__Listed records__
-*-

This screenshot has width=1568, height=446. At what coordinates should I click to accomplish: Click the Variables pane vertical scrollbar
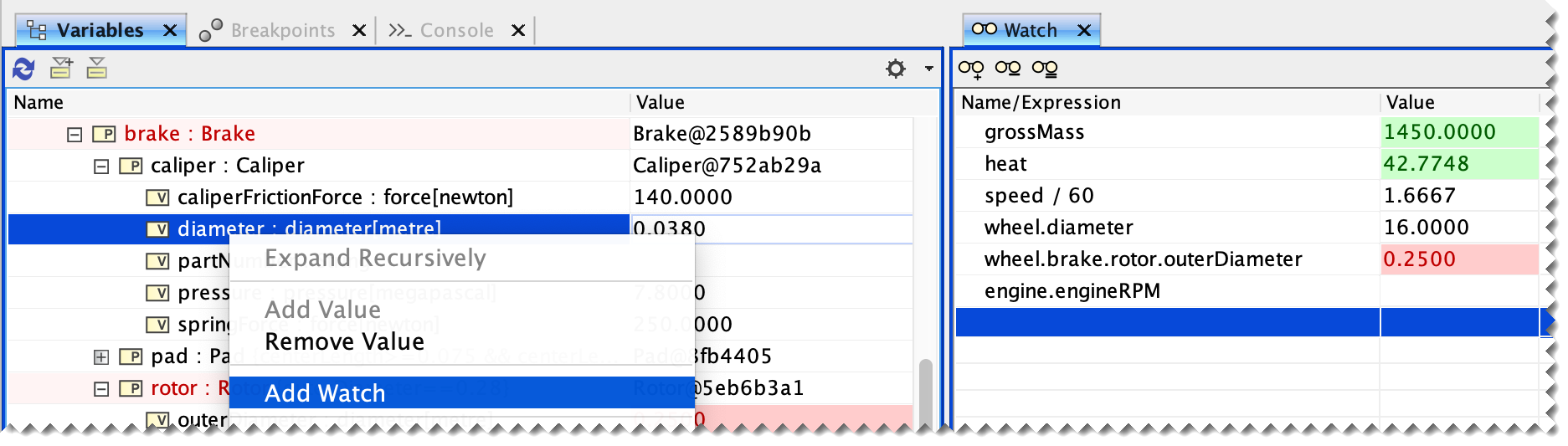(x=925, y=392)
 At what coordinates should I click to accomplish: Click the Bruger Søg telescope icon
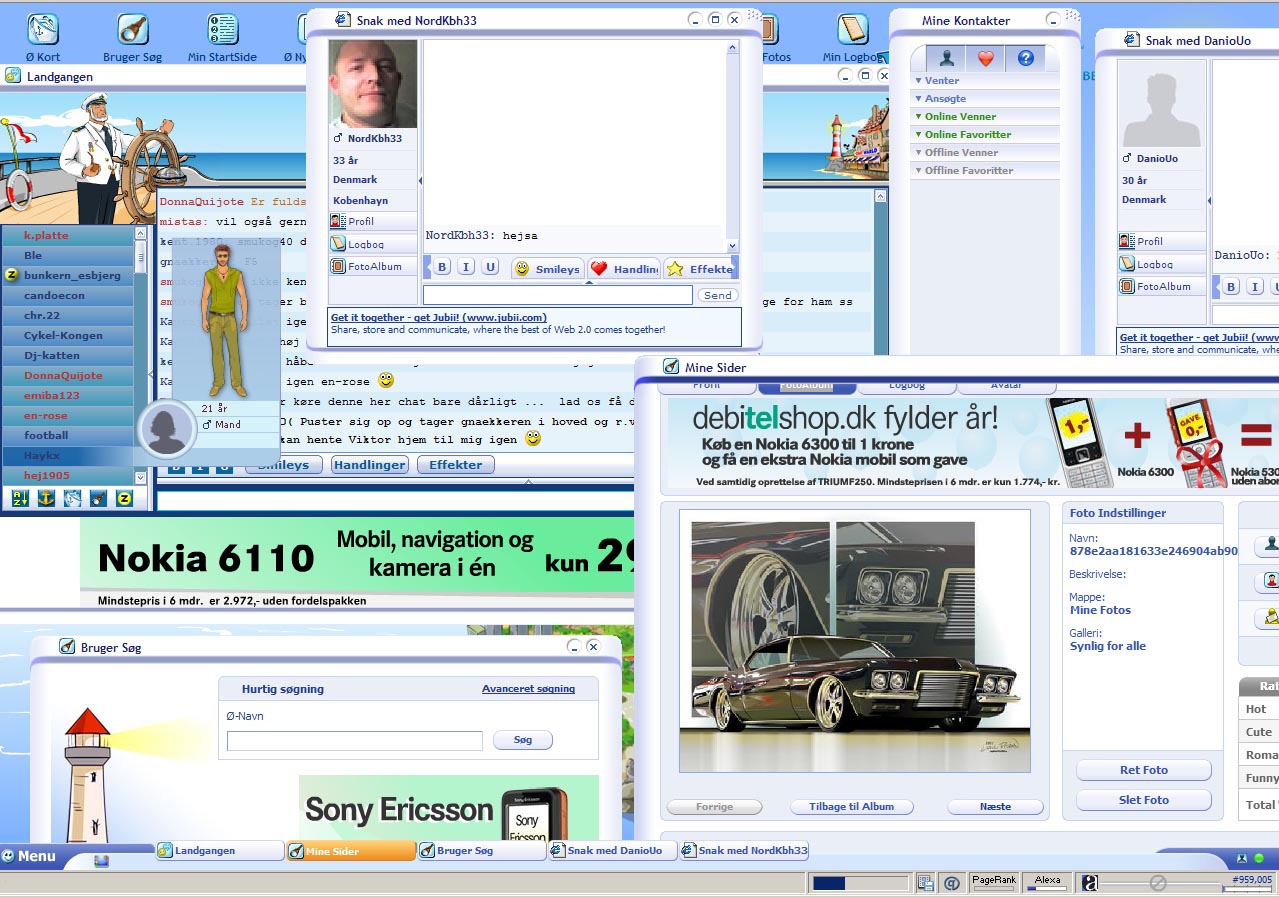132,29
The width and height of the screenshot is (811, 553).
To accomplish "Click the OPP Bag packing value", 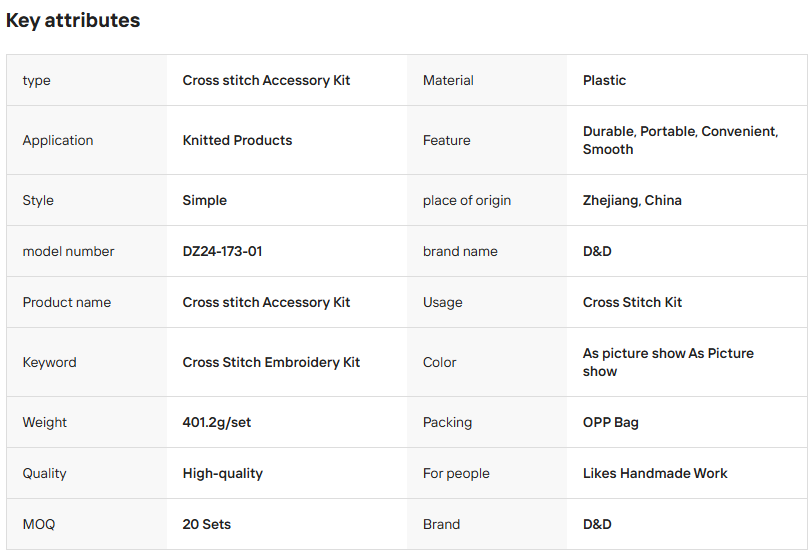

-*-

__Work request__
Output nothing except the lines from the one containing "The width and" through the final line of the entries, repeated exactly and free of pictures.

__Task result__
The width and height of the screenshot is (811, 553).
To accomplish "Click the OPP Bag packing value", 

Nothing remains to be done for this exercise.